> [The problem]:
Repeat nothing but the lines below running from the one containing "The height and width of the screenshot is (868, 1379)." to the one containing "Task: Tap the". Keep both end lines.

> [Input records]:

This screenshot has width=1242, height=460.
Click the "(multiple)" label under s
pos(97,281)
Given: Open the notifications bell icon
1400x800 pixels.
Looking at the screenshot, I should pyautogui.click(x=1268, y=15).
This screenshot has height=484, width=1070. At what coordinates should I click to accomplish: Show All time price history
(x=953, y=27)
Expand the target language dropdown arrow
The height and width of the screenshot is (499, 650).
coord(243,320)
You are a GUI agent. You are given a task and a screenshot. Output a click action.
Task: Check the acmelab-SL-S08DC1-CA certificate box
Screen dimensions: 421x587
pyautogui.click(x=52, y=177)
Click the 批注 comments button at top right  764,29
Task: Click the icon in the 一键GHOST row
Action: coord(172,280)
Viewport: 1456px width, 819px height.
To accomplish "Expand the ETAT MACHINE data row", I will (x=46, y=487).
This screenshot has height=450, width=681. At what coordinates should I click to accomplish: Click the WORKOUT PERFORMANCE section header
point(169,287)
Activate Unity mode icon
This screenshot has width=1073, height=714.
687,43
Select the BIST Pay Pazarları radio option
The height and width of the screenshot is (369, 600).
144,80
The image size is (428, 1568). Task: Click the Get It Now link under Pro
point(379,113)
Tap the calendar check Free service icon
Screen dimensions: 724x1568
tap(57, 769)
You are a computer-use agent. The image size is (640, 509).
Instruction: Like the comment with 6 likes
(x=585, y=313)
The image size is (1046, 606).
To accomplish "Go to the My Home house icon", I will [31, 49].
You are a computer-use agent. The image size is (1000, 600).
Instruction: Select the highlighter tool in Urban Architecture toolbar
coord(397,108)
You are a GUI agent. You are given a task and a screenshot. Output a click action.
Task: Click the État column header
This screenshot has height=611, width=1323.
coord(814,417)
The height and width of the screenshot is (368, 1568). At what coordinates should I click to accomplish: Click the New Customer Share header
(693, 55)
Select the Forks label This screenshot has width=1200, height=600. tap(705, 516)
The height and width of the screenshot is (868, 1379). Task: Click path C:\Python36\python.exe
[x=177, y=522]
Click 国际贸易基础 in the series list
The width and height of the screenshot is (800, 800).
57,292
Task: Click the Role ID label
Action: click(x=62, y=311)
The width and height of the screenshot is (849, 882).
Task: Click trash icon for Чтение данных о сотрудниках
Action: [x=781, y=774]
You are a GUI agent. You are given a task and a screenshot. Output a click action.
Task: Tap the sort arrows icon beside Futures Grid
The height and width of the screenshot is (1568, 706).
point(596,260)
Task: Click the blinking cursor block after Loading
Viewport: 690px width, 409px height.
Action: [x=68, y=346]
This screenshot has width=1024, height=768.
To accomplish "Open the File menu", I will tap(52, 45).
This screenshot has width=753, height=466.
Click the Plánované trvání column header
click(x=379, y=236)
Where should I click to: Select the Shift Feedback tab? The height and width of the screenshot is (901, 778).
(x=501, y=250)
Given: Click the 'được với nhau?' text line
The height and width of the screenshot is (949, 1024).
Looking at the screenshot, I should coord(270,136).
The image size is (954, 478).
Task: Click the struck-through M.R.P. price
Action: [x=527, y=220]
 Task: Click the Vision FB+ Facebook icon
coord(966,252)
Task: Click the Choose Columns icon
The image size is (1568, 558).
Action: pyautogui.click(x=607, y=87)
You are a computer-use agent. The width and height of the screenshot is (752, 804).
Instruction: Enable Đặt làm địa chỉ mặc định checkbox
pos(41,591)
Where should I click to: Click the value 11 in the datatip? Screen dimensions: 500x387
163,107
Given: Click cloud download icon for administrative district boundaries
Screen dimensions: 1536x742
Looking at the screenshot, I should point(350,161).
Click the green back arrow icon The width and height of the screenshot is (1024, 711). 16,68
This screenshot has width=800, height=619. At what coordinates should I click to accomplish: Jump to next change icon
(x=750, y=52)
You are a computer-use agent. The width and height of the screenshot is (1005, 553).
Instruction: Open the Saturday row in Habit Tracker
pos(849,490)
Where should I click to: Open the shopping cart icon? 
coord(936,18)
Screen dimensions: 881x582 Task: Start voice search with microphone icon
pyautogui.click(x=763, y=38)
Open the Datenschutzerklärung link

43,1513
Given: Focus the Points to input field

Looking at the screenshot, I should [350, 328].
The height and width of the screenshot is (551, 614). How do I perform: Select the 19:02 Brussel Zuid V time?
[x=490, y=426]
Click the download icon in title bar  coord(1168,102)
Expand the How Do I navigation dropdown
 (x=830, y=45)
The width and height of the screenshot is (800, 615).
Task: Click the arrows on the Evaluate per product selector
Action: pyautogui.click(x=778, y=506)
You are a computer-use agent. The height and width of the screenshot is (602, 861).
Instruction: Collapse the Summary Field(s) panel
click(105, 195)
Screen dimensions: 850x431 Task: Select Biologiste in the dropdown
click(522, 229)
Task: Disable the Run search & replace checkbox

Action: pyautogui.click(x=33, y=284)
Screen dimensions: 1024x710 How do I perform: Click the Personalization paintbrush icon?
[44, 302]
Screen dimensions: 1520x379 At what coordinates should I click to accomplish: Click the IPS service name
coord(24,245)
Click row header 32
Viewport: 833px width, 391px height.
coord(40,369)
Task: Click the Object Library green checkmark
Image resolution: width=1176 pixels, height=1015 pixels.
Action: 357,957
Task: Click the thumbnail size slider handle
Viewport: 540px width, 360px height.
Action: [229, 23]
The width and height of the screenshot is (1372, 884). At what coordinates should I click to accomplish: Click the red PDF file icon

> [Completed task]:
The height and width of the screenshot is (868, 1379). Task: Click path C:\Python36\python.exe
[x=177, y=522]
Click 国际贸易基础 in the series list
The width and height of the screenshot is (800, 800).
57,292
Task: Click the Role ID label
Action: click(x=62, y=311)
The width and height of the screenshot is (849, 882).
Task: Click trash icon for Чтение данных о сотрудниках
Action: [x=781, y=774]
You are a GUI agent. You are given a task and a screenshot. Output a click action.
Task: Tap the sort arrows icon beside Futures Grid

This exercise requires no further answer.